O şeyin ne olduğunu sonra söyleyeceğiz.
Bir örnek daha verelim.
Adam, “Ben hiç deniz görmedim” der, gerçekten görmemiştir. Bir başkası, sabah akşam gördüğüm denizdir, evimiz sahilde der. Aslında, denizi gördüğünü söyleyenin denizi görmediğini söyleyenden fazla, gördüğü pek bir şey yoktur, deniz bahsinde.
O sadece denizin derisini görmüştür.
Aynaya bakanın kaşını gözünü, ağzını burnunu gördüğü gibi.
Oysa asıl deniz, derinin, yüzeyin altındaki denizdir.
Orada milyarlarca tür canlı, orada belki de yeryüzündekinden çok daha çetrefil bir hayat, orada yaşayabilmek için sürdürülen kıyasıya bir mücadele, orada, yani denizin derisinin altında volkanlar, atıklar, batıklar, türü keşfedilmemiş bitkiler, canlılar, cinayetler, katliamlar, sevgiler, dayanışmalar, doğumlar ve ölümler; akıntılar ve göçler sürüp gitmekte değil midir?
Denizi bu halleri ile gören kaç kişidir?
Ve insan da bir denizdir.
Asla yüzeye yani deriye bakarak anlaşılmayacak kadar derin, çetrefil bir deniz. Hiçbir ayna insan denen denizin derinliklerini göstermez ve zaten aynaların da gözleri yoktur, aynadaki göz, ona bakanın kendi gözüdür, NEFSİ’dir.
Taraflıdır.
Bir anne mahkemede sanık olan evladı için ne diyecekse ayna da karşısındakine işte onu der. Annenin de aynanın da derdi adalet değil, tezkiyedir.
Obama da aynaya bakıyor.
Ayna ona senden güzeli, senden güçlüsü, senden akıllısı, senden adaletlisi yok diyor, Obama’ya aynanın bunları söylediği Obama’nın gözlerinden anlaşılıyor.
Obama mutlu.
Obama huzurlu.
Oysa Obama’ya bu sözleri söyleyen ayna değil aynanın içinden kendine bakan Obama’nın kendi gözleri, yani nefsidir.
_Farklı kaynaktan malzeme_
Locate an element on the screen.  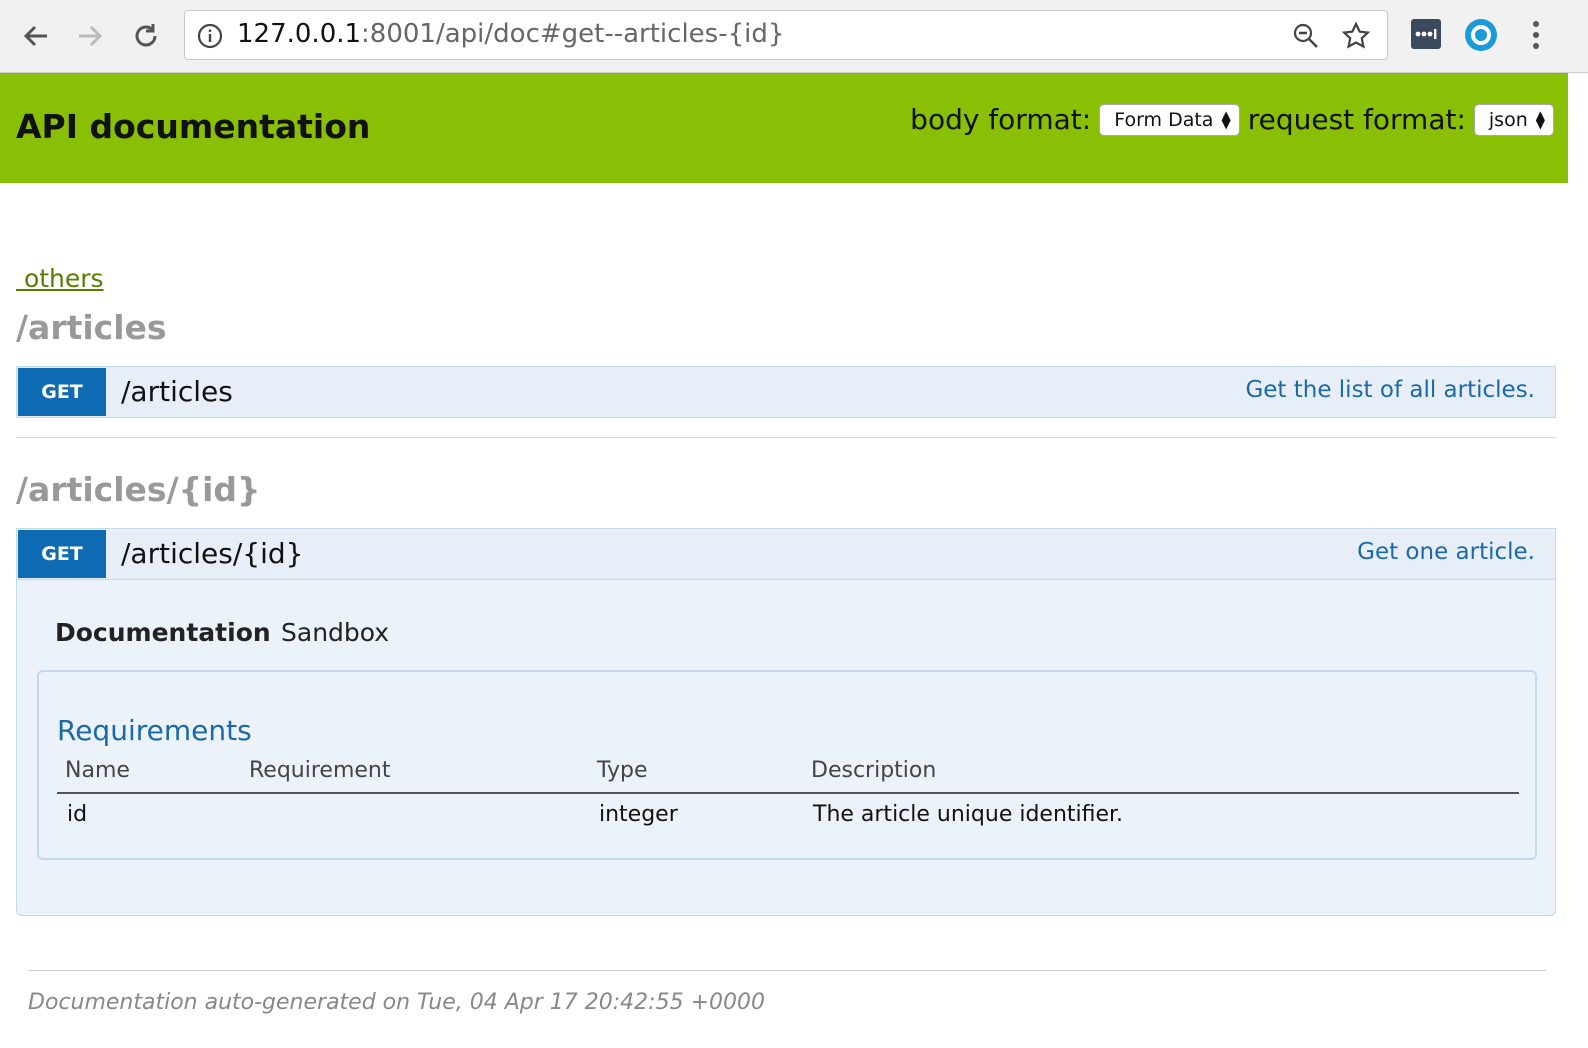
bookmark-star-icon is located at coordinates (1356, 38).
Yoksa ayna niye kendini nâra atsın, niye yalan söylesin?
O Obama ki sadece Irak’ta bir milyon 500 bin kişinin katili olan, Ebu Garip vahşetlerini uygulayan, müzeleri ve hazineleri talan eden devletin başkanıdır. Obama özür mü dilemiştir? Hayır. Yanıldık, tazminat ödeyeceğiz mi demiştir?
Hayır.
Aksine, Irak’ta fitne çıkarmış, kardeş kavgalarının temelini atmış üstüne üstlük yeraltı ve yerüstü servetlerine el koymuş, benzerlerini Afganistan’da yapmak için yeni bir yolculuğa çıkmıştır.
Biz bir kişiyi bile öldürene katil, bir kişiye bile tecavüz edene sapık, bir kişiyi bile soyana hırsız demiyor muyuz?
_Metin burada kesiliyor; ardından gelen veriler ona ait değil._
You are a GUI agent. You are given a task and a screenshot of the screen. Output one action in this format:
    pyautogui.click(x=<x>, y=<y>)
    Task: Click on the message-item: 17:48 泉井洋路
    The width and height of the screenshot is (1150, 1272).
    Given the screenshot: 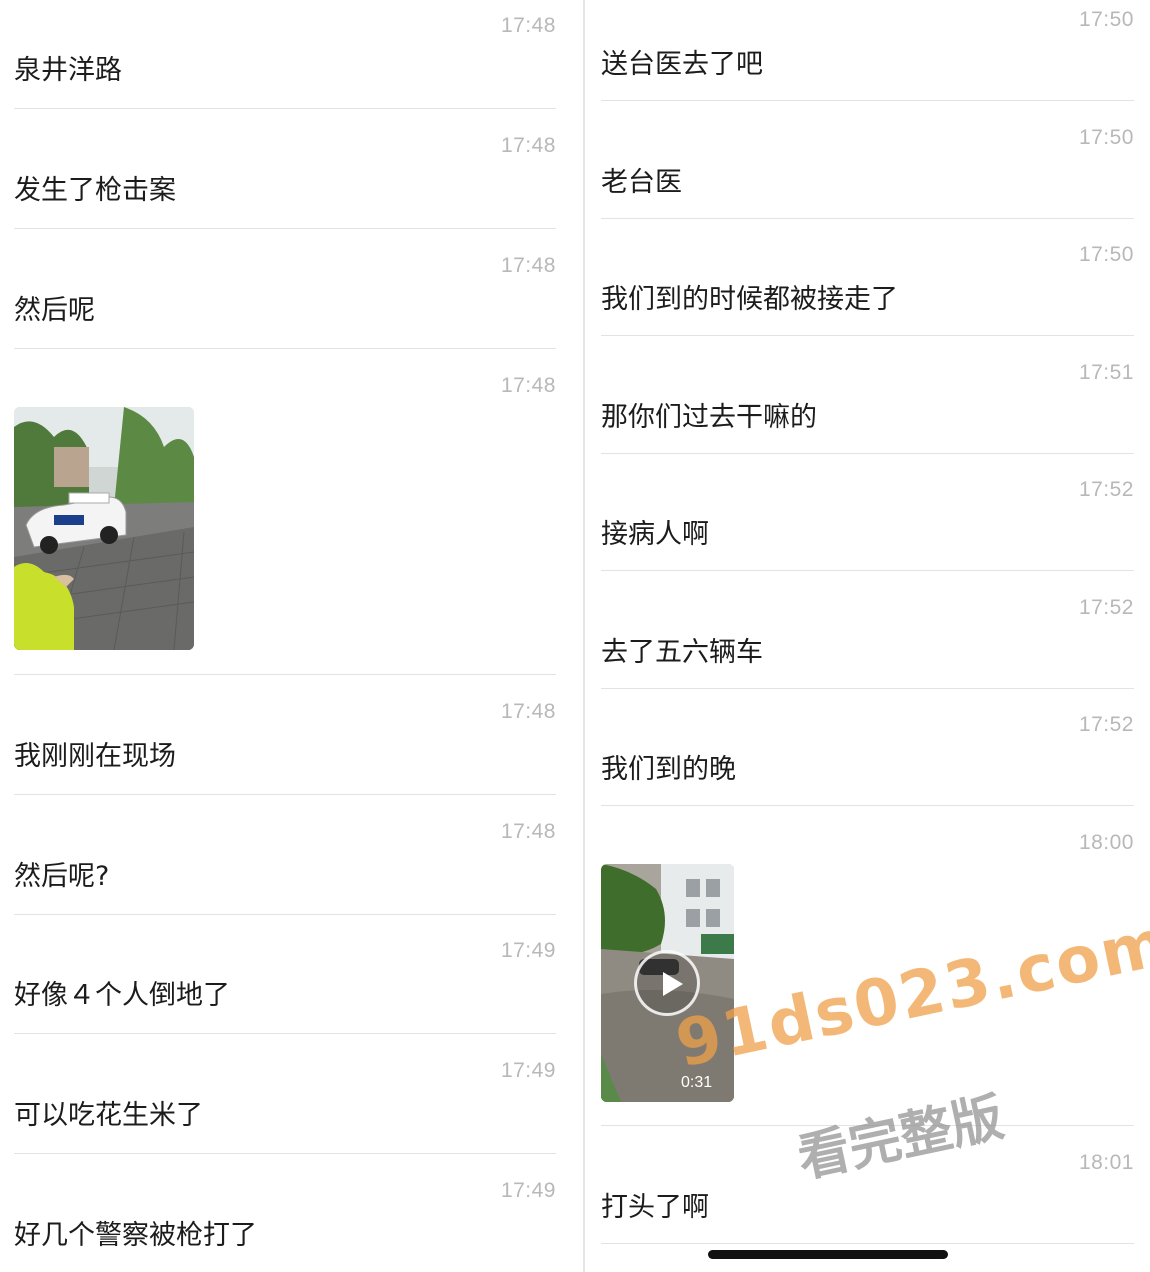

Bu tür suçların cümlesinden on bin, yüz bin, milyonlarca yapan ABD’yi şahsında cem eden Obama’ya nasıl oluyor da ayna, “Sen dünyayı kurtaracak evliyasın!” diyebiliyor?
Bu mümkün mü?
Değil.
Öyleyse bu nasıl oluyor?
Çünkü Obama’ya aynada “Sen evliyasın” diyen Irak’taki sapıklığın, tecavüzlerin, katliamların, talanların cem edildiği “ABD ruhu” yani, ABD nefsidir.
Toparlayacak olursak.
Aynaların derdi sanık oğlu aleyhine şahitlik eden anne gibi adalet değil, tezkiyedir.
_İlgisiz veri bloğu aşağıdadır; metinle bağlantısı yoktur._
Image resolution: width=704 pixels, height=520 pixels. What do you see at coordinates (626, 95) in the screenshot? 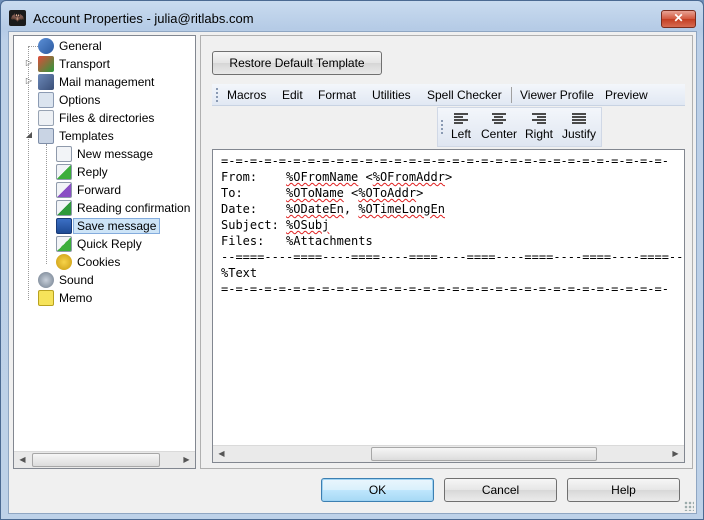
I see `menu-preview: Preview` at bounding box center [626, 95].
Aynaların doğru söyleyebilmesi için ARAYA bir başka şeyin, gerçek aynanın, yani VİCDANIN girmesi gerekir.
Lakin bu o kadar zordur ki.
Çünkü vicdanlar aç bırakıla bırakıla başında ölse de yesek diye akbabanın beklediği Afrikalı çocuk gibi bitkin düşmüş, nefisler de beslene beslene, domuz gibi bir cüsseye kavuşmuştur.
Öyle olduğu içindir ki.
Aynaya bakan herkes kendini haklı ve güzel görmektedir.
Herkesin, en azından kahir ekseriyetin haksız ve çirkin olduğu ise, dünyanın hali pür melalinden bellidir.
Peki gerçek ayna nedir?
Tabii ki Halık’tır.
Herkes Halık’a bakamayacağı için O’nun temsilcileridir.
Gerçek İsa aleyhisselam, gerçek Musa aleyhisselam ve cümle peygamberlerin müjdesi Hz. Muhammed aleyhisselâmdır.
Rabbim bana ve cümlemize, altın tepside zehir sunarak mahfımıza sebep olan NEFS aynamızı kırma nazar ve gücü ihsan etsin.